Question: 28. An inductor of inductance L , a capacitor of capacitance C and a resistor of resistance ‘ R ‘ are connected in series to an ac source of potential difference ‘V’ volts as shown in figure.
Potential difference across \mathrm{L}, \mathrm{C} and R is 40 V , 10 V and 40 V , respectively.
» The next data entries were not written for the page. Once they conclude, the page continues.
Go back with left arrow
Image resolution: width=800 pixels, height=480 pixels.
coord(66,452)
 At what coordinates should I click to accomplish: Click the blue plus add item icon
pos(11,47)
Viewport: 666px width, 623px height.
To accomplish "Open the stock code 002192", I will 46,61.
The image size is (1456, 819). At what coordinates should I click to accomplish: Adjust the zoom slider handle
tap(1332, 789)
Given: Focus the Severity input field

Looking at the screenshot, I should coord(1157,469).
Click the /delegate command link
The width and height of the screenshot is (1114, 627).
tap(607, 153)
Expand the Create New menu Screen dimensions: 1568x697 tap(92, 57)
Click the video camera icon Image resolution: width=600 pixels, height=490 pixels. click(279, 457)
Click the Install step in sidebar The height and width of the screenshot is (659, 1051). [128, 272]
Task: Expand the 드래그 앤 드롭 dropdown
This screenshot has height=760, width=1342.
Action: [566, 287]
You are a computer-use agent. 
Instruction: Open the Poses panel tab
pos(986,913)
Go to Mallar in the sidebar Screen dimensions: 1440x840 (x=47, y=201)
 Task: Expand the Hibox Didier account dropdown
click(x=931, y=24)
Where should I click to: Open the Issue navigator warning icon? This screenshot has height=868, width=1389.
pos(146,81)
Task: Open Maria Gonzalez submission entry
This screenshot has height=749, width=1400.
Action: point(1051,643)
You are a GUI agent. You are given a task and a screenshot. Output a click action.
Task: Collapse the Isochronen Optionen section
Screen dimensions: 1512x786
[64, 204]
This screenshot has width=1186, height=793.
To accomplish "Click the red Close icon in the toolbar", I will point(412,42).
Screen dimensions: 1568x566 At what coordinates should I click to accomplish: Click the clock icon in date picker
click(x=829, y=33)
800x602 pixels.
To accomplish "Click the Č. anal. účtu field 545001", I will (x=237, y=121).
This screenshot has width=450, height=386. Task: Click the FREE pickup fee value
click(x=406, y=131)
The amplitude of current flowing through LCR series circuit is 10\sqrt{2}\,\mathrm{A}. The impedance of the circuit is :
(1) 4\sqrt{2}\,\Omega
(2) \frac{5}{\sqrt{2}}\,\Omega
(3) 4\,\Omega
(4) 5\,\Omega
Answer: Option (4)
Explanation:
In a series LCR circuit, the voltages across the inductor, capacitor and resistor are not in phase with each other.
The voltage across the resistor V_R is in phase with current,
while the voltages across the inductor V_L and capacitor V_C
are 90^\circ out of phase with the current and opposite to each other.
The net reactive voltage is given by
V_X = |V_L - V_C|.
Substituting the given values,
V_X = |40 - 10| = 30\,\text{V}.
The resultant voltage across the circuit is obtained using vector addition:
V = \sqrt{V_R^2 + V_X^2}.
Substituting the values,
V = \sqrt{40^2 + 30^2} = \sqrt{1600 + 900} = \sqrt{2500} = 50\,\text{V}.
The peak current in the circuit is given as I_0 = 10\sqrt{2}\,\text{A}.
The impedance of the circuit is defined as
Z = \frac{V_0}{I_0},
where V_0 is the peak value of the applied voltage.
Here, the given voltage 50\,\text{V} is the peak voltage.
Thus,
Z = \frac{50}{10\sqrt{2}} = \frac{5}{\sqrt{2}} \times \sqrt{2} = 5\,\Omega.
Therefore, the impedance of the circuit is 5\,\Omega,
and the correct answer is Option (4).